CryptoQuant Founder Warns Quantum Computers Could Threaten Satoshi’s BTC

Ki Young Ju, founder of CryptoQuant, warned that quantum computing poses a long-term theft risk to dormant Bitcoin holdings, including roughly 1 million BTC linked to Satoshi Nakamoto. He estimates about 6.89 million BTC could be vulnerable: 1.91M in addresses with exposed public keys and 4.98M whose keys may have been revealed via past transactions. Around 3.4M BTC have been unmoved for over a decade. Ki stressed the main challenge is social consensus — getting the Bitcoin community to accept proactive protocol changes (such as freezing dormant coins) could be contentious and slow. He warned that failure to reach agreement could lead to competing forks if action is required before quantum threats materialize.
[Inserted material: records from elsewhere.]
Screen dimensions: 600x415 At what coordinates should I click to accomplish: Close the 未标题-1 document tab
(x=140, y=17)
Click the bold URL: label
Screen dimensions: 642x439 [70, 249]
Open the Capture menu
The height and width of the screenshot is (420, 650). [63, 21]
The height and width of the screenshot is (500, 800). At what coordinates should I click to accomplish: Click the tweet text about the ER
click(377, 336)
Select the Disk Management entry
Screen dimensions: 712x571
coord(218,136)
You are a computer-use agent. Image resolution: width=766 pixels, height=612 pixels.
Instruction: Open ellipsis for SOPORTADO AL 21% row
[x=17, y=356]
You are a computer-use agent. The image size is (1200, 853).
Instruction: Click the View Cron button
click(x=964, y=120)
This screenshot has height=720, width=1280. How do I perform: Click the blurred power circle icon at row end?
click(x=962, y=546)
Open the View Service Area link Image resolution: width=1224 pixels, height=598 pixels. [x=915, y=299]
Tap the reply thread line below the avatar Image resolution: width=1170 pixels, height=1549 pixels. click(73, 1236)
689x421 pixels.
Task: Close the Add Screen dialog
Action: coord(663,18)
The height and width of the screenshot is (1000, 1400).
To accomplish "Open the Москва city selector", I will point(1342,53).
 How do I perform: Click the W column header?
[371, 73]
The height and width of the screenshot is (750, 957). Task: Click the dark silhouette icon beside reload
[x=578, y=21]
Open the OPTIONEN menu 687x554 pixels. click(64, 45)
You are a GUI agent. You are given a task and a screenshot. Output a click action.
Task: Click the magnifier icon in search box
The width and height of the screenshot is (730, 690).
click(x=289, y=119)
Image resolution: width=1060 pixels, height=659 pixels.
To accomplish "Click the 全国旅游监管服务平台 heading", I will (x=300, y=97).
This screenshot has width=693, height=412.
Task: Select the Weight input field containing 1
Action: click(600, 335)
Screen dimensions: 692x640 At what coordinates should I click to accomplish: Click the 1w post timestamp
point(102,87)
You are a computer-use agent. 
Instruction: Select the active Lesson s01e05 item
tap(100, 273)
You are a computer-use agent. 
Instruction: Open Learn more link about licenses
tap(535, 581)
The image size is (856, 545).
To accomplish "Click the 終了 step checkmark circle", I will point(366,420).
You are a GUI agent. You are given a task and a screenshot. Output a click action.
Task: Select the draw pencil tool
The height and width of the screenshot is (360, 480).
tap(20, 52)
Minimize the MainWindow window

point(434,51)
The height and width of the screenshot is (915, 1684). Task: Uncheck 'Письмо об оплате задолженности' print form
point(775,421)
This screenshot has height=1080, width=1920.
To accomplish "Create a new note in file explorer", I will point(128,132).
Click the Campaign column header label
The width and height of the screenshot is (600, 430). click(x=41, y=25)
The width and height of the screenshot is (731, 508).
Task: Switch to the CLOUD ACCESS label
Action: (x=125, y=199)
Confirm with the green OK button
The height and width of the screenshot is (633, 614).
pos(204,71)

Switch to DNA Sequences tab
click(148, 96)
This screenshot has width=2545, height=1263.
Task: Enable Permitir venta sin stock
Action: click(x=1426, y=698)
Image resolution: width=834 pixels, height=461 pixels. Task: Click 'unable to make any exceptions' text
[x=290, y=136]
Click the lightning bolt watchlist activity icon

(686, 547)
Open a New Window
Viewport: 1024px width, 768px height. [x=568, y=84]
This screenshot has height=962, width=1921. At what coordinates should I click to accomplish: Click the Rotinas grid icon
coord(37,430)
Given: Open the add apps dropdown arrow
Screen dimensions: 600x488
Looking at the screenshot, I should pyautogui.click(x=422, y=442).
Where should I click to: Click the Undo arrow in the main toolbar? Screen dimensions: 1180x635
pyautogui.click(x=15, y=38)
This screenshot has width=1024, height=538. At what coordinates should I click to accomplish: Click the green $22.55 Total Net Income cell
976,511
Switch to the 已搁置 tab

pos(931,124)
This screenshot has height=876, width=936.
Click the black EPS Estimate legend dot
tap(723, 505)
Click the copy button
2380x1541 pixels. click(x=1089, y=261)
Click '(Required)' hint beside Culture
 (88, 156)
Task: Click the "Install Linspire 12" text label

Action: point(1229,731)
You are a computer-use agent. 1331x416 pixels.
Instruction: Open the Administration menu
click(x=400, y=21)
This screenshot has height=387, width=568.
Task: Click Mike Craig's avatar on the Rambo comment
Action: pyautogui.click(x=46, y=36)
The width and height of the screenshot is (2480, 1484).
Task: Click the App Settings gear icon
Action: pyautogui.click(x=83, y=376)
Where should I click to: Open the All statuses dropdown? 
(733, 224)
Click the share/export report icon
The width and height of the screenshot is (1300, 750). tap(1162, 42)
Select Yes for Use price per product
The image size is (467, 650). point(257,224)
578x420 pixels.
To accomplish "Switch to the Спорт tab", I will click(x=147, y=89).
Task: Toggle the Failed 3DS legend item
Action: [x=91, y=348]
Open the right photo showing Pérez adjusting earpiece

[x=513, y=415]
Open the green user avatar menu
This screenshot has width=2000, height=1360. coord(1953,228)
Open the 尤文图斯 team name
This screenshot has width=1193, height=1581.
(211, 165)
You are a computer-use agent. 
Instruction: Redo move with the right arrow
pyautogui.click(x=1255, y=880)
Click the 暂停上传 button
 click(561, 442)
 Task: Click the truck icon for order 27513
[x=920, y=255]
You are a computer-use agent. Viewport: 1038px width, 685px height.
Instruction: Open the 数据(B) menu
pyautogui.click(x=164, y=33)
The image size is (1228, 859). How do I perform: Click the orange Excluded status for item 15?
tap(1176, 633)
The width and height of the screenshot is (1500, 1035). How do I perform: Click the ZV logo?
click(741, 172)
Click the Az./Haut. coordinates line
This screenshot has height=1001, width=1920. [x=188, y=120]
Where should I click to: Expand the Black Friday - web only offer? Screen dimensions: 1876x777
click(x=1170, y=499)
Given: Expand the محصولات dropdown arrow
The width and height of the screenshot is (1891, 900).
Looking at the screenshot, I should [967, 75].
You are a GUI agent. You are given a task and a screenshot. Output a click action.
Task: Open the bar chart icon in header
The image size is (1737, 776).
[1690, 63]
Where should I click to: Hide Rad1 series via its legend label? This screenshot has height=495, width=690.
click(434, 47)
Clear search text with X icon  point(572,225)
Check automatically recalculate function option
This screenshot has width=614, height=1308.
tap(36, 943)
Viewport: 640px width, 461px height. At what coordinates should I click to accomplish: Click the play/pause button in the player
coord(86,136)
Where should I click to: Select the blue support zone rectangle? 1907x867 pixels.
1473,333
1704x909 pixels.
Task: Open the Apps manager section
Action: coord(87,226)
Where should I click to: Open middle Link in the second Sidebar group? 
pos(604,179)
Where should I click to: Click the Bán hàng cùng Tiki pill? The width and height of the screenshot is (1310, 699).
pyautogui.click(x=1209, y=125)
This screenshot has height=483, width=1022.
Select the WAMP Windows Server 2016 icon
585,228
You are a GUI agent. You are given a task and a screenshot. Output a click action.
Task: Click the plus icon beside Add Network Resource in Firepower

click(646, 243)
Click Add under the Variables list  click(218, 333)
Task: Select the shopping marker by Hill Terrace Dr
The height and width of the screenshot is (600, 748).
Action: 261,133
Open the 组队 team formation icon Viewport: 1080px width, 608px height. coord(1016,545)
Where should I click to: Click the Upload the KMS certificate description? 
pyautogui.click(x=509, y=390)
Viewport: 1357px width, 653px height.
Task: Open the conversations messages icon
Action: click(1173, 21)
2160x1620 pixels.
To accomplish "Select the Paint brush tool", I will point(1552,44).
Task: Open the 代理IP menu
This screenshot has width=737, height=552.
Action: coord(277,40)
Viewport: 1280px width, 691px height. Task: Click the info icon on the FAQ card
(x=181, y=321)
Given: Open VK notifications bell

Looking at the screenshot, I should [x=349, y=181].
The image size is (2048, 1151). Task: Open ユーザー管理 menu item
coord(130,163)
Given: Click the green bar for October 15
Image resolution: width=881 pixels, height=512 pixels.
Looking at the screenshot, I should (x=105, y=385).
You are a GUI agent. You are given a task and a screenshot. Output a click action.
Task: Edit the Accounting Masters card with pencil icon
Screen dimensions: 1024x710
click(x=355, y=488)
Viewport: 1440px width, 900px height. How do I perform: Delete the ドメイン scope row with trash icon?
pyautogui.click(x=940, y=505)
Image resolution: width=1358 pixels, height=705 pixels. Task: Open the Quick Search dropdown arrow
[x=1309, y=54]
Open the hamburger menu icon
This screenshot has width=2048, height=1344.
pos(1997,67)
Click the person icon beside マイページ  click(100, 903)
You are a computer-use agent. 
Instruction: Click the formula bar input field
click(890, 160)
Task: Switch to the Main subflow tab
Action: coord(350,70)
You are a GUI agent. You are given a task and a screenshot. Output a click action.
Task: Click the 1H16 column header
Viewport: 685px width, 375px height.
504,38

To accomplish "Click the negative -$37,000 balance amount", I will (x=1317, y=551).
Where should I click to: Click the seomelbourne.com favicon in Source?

Separately, BIP-360 — a proposal to modify Taproot key-path behavior and reduce public key exposure — has progressed as a preventative structural step; proponents say it is not an emergency but prudent long-term mitigation. Primary keywords: quantum computing, Bitcoin security, dormant BTC, Satoshi BTC, BIP-360.
Neutral
The news raises a significant long-term security concern but does not indicate an immediate technical break of Bitcoin cryptography. Market impact is likely neutral overall. In the short term, traders may react with increased volatility or risk-off positioning due to headlines about Satoshi’s large dormant holdings and the theoretical vulnerability; fear-driven selling could occur if the story spreads widely. However, developers and community proposals (e.g., BIP-360) are already addressing exposure paths, and experts emphasize this is preventative rather than an active exploit. Historically, theoretical threats without demonstrated exploits (e.g., post-quantum debates, theoretical attack vectors) have caused temporary price swings but no sustained market downtrend. In the long term, if credible quantum-capable attacks or a clear timetable for quantum advantage emerged, market sentiment would turn bearish and incentivize rapid protocol changes or forks — creating uncertainty for custody, exchange policies, and institutional holdings. Conversely, successful implementation of mitigations and community coordination would restore confidence and could be slightly bullish by demonstrating network resilience. For traders: monitor on-chain indicators (large dormant address movement), developer signals (BIP-360 adoption, soft-fork vs hard-fork proposals), and news flow about quantum hardware progress. Manage risk with position sizing and watch for short-term volatility from headline-driven flows.